I'm still unclear as to why Arafat refused Clinton/Israel's offer at Camp David back in 2000. Wasn't that an extremely generous offer?
And yet, Arafat refused. Hmmmmmm, if Arafat had said yes to that proposal, Iran wouldn't even have been in the mix.
Ten unsolicited points from the world's worst connection. Merry whatever you celebrate!
It is funny how you act always against America's interests from Washington DC. The US fromed a Federal Army in the 1780's because of Islamic Terror. How some things don't change.
"Actually, Clinton lied about the terms prior to the meeting, which guaranteed failure."
Clinton said everything would be on the table at Camp David..............and it was.
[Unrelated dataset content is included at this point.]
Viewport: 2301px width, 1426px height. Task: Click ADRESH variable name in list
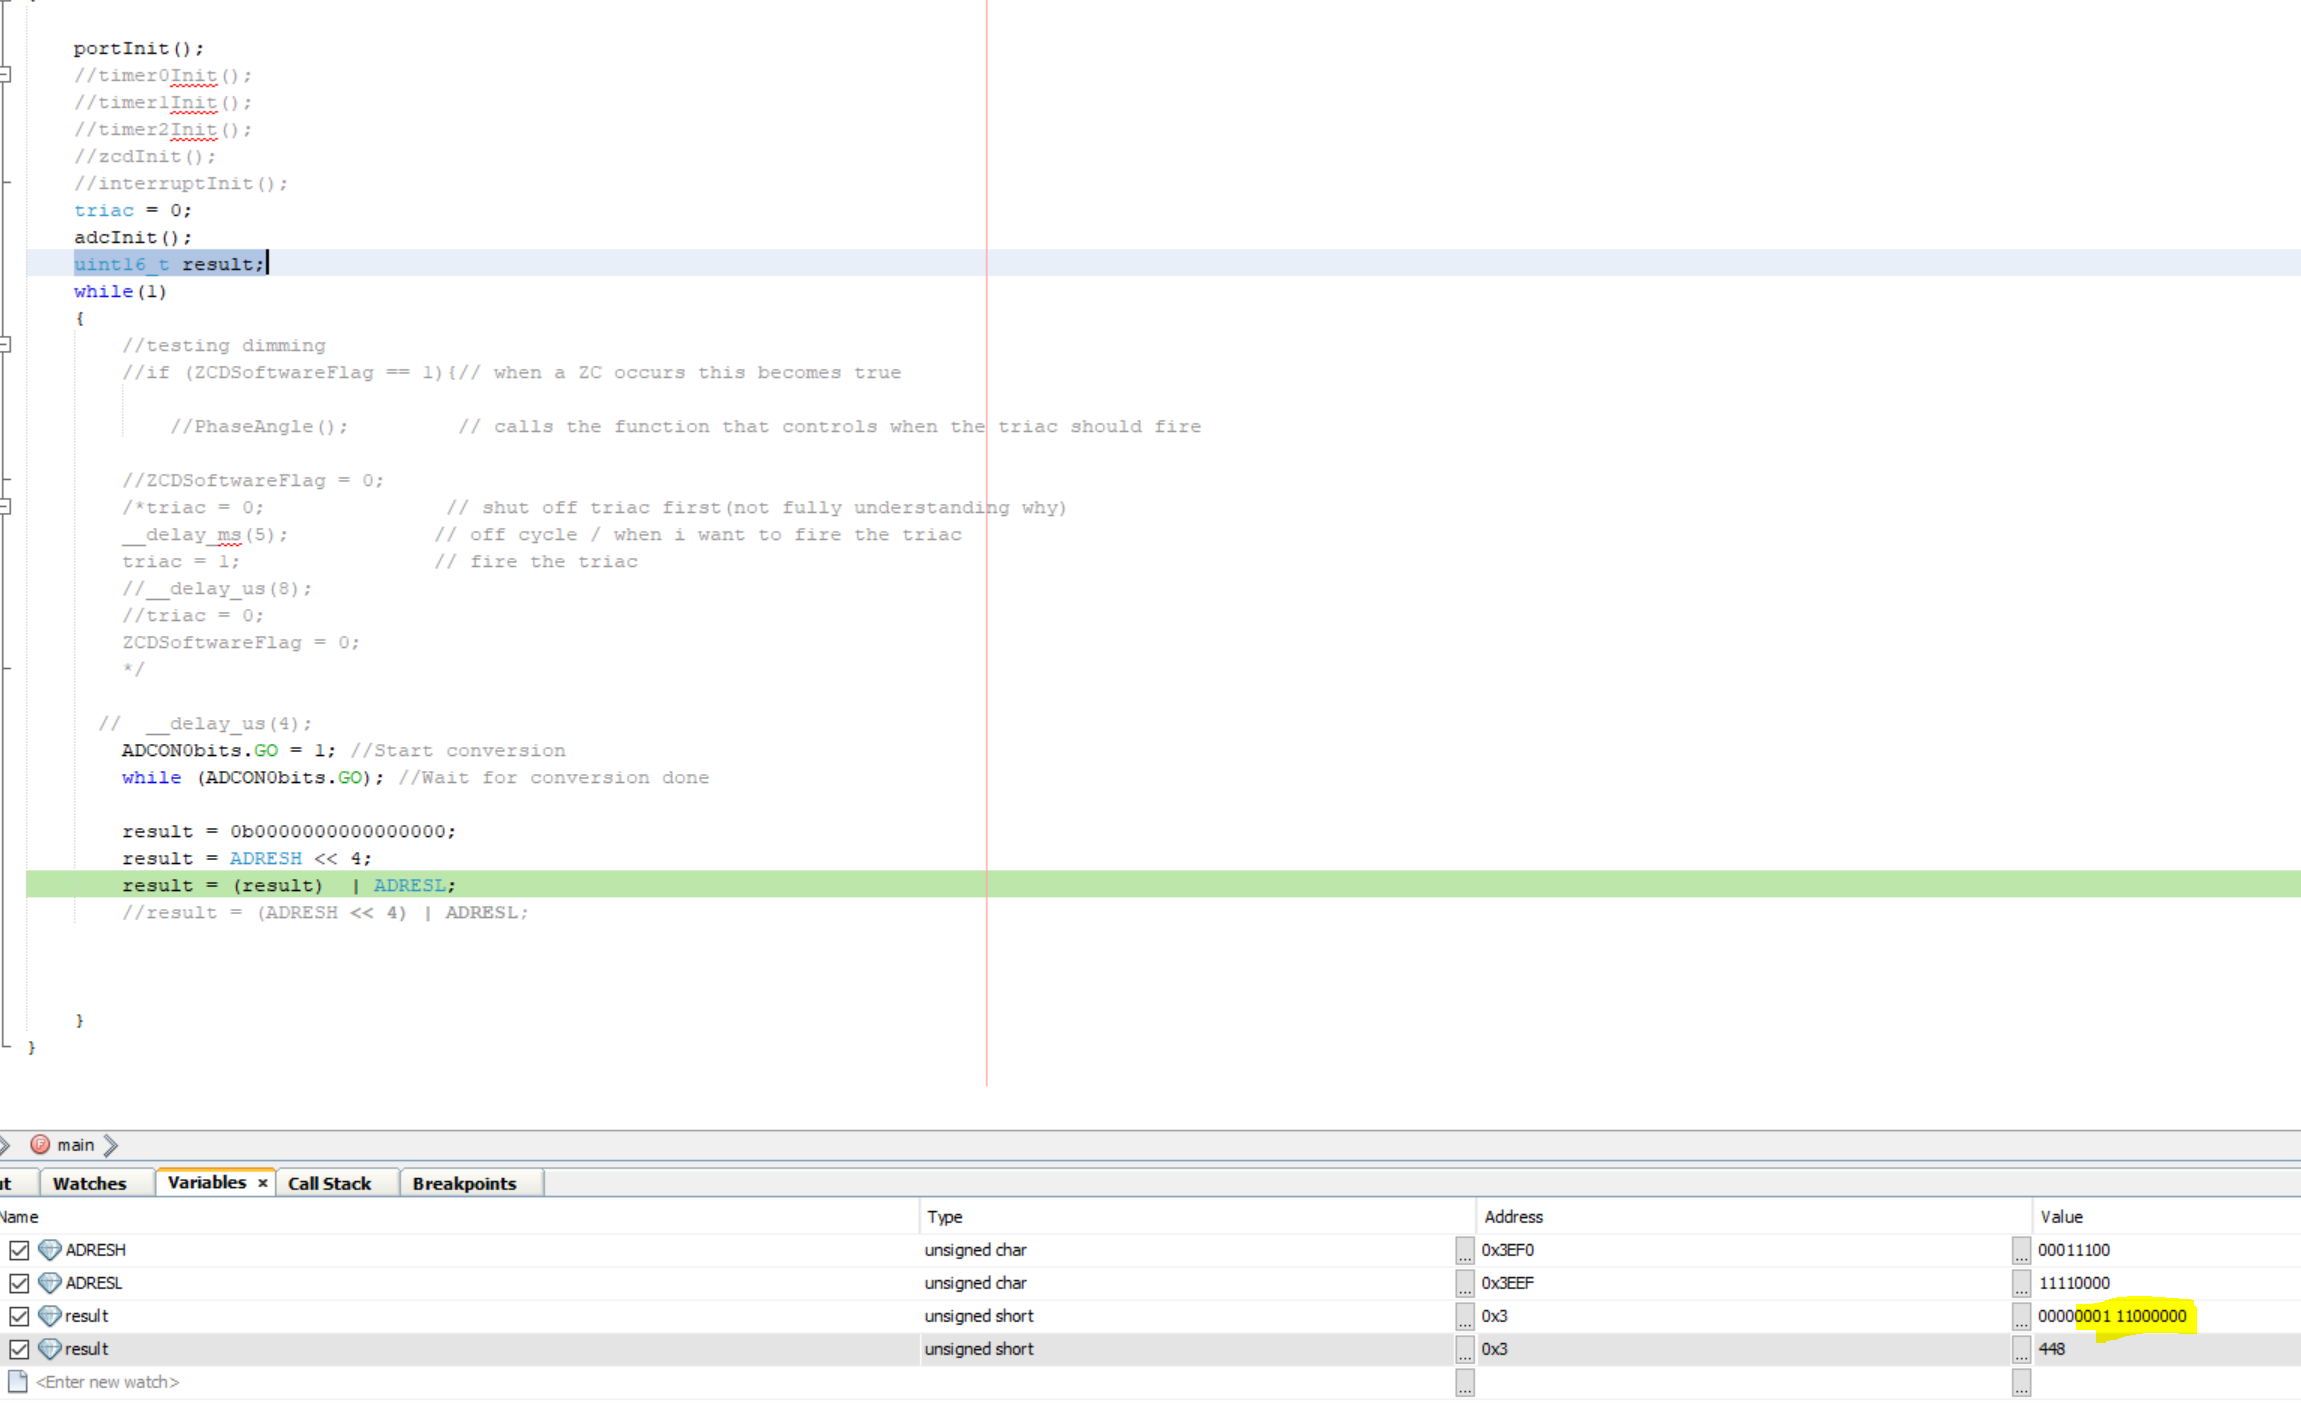coord(92,1249)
How was that lying? And if an unbelievably magnanimous offer was pushed under Arafat's nose at that meeting, how can that be a bad thing?
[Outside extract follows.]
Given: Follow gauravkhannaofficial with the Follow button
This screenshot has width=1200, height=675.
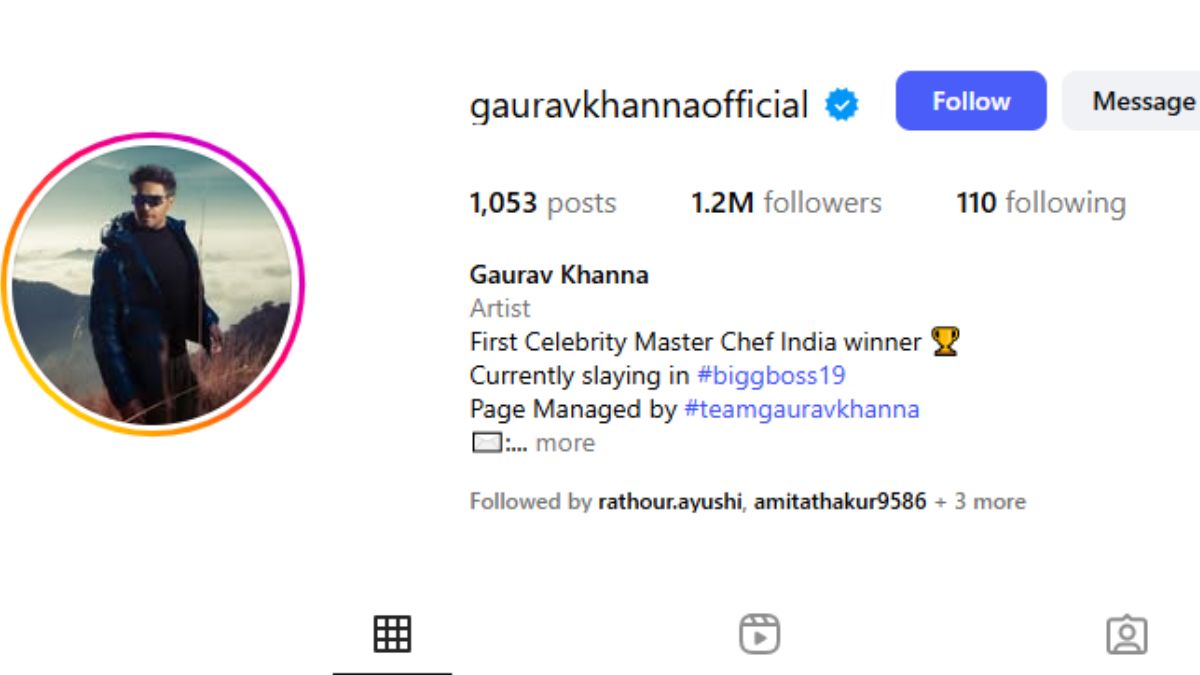Looking at the screenshot, I should click(x=971, y=101).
The Palestinians were assured that their concerns would be addressed at the meeting..............and they were. The Israelis just wanted peace, so their concerns were easy to address - they just had to give up land for peace. They each had differing goals, but Clinton told them both that everything was negotiable. One of the rare times when Clinton's ability to speak out of both sides of his mouth came in handy......lol.
Why?
Because if Arafat signed a peace treaty, he'd be a dead man. He just wanted to push an impossible agenda...............but when he got what he asked for, he was shocked. He immediately got up and walked out. He told Clinton and Ehud Barak that he had to confer with his advisers (even after waving that right at the start of the negotiations). When he came back, hours later, he said he would sign nothing. End of story.
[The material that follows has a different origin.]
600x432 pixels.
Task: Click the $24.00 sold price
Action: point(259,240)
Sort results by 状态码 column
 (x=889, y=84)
It is not true that Arafat was made a genuine offer or that former Prime Minster Barak went farther than any Israeli leader to date, or that the collapse of the negotiations was no fault of Israeli nor American positions. Camp David was a disaster on account of games played by all sides. The Israeli press reported the details more truthfully than the US or Clinton. There are accurate accounts by others who were there. For example ,see:
1) http://www.nybooks.com/articles/14380
2) http://dc.indymedia.org/newswire/display/48313
This article was about the supposed "threat of Iran," but there is an analogy to the globalist policy of Bush and that of the Israeli government. Iran is no threat to the US or Europe and the Palestinians were no threat to Israel. Both the US and Israeli governments support a "perpetual war" policy, which has never served their national interests, but weakens both countries while enriching a wealthy few.
Israel is quite able to negotiate with Iran without interference from the United States. Iran and Israel do a lot of business as it is, which is not publicized. They still have large of financial debts to settle between them and those negotiations are ongoing. Ordinary Israeli and Iranian citizens travel freely back and forth all the time.
Israel is in a constant state of war not because it wants to. It's in a constant state of war because it's neighbors will not come to their senses and realize that Israel is here to stay - for the long term. I know that galls them, but that's just the way it is.
I was there just over a month ago. What a difference there is to go from any of the surrounding Arab states then to Israel. Most of the Arab states are in political and economic disrepair (unless propped up by some American company who has a plant there............like in Jordan). Israel has a fully functioning economy that makes the Arab states look like amateurs in world trade. I was a little shocked the first time I went to Israel, but now after going there a dozen times, it all seems very natural. Dictatorships don't respect free markets - parliamentary representative governments do. Big difference.